There's some disk drives that won't survive into the start of the next US Presidential campaign. But what we know as the HP 3000 is really MPE/iX and TurboIMAGE. Aside from that odd calendar year, there's nothing else that's broken enough to consider this a mortal wound. Sorry to say it, but the computer whose life HP was eager to begin finishing off is going to outlive some of the people who tried to kill it.
What about that decision to not move MPE/iX to Itanium -- didn't that doom the 3000?
You probably have heard a lot about Itanium from Oracle. HP's spent a lot of money calling Oracle a liar about its Itanium promises. But in 2012, Itanium doesn't look like it would have provided much help for the HP 3000. OpenVMS got an Itanium port by 2005 or so, but pack a lunch and thick hiking shoes while you look for a VMS owner who feels good about their Itanium protection.
Wasn't there an ecosystem HP was worried about in 2001, so they wanted to warn us?
HP certainly did warn everybody about that shaky ecosystem. Except for some of the biggest software vendors who made up the friendly forest of 3000 tools and apps. There was a problem with the 3000's ecosystem at the time. The real trouble began on Nov. 14, when HP took a public sip of the system's growth prospects and yelled out, "This milk's gone sour." The company had lost its taste for the nectar of the cash cow that was tens of thousands of companies paying for support they didn't use.
What's the big deal about all this anyway? Isn't what HP says about a software's future the way it goes?
Let us refer you to WebOS, from just last year, powering the now elusive HP TouchPads. HP's history in predicting the value of software, and ensuring the same, is not exactly spot-on. Just as the company has promoted and invested in software that didn't stand a chance against entrenched competition, it has also let good technology wither to satisfy larger partners who want to operate smaller development staffs.
So if I have an HP 3000 today, am I running on borrowed time? Whatever happened to that five-year plan?
It became a nine-year plan, with exceptions for customers who still wanted HP to support the 3000. The ecosystem suffered because software companies lost customers who'd lost faith in HP. But a wider array of support providers emerged over those nine years. HP predicted a bubble that would burst. It turned out to be the company's valuation. R&D, the kind of magic that built the 3000's innards, was not a favorite line item in the budgets of HP's CEOs for more than a decade.
Now you're back on years again, so I still don't get it: what keeps that 3000 year machine from running as expected? I heard there was a "sheer volume of application and store data" relying on it.
This is a phenomenon known as the Spectre Temporal Memory Displacement. The 3000 is just a spectre by now, goes the theory. So by the time its calendar runs out of genuine years, it isn't supposed to matter. Except for that "sheer volume" of data, which all will somehow remain crucial and vital. You're supposed to remember at one moment the 3000 is evaporating. At the same time, there's a massive volune of data still important to customers.

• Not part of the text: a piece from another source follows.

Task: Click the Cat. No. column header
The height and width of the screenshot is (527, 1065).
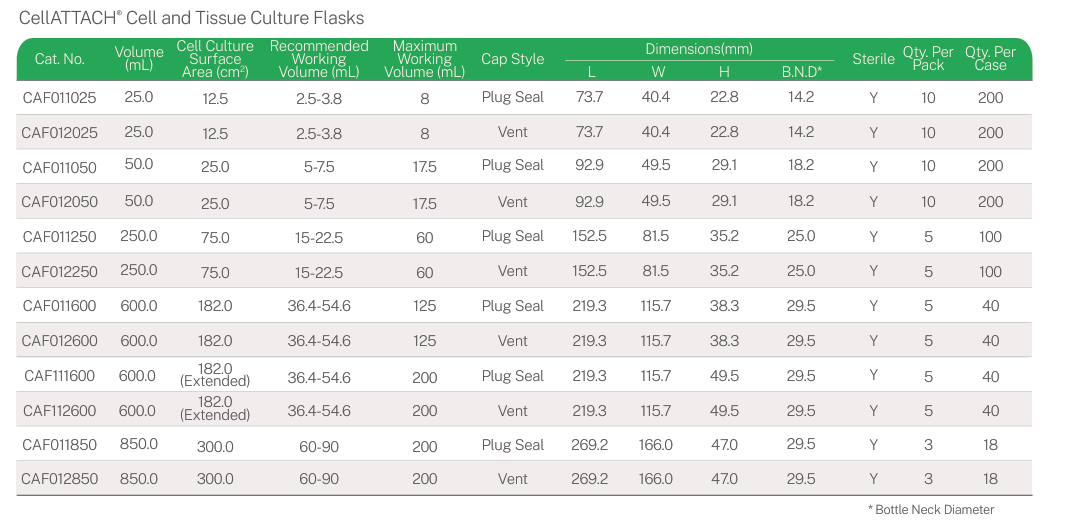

Humans are extraordinarily bad at predicting future happiness. It's not a malady that's limited to planning offices in Cupertino, California -- although by the time 2028 arrives, those HP offices will be replaced by already-aging Apple headquarters offices.The only thing keeping the 3000 from running a business in 2028 is a desire from a customer who will pay a wizard to adjust time. Around the year 2000 a product emerged that acted as a Time Machine. Or an HourGlass that you could tip over.
Never mind 15 years from now. About 15 years ago, companies sold products exactly by those names to adjust HP 3000 dating for Y2K testing. If the same wizards eat their vegatables and exercise and take plenty of naps, there's a fair chance that dating will become an online nirvana in the land of the 3000. One 3000 veteran, Terry Simpkins, suggests that if the MPE CALENDAR base year could be changed from 1900 to 1950, that might do the trick.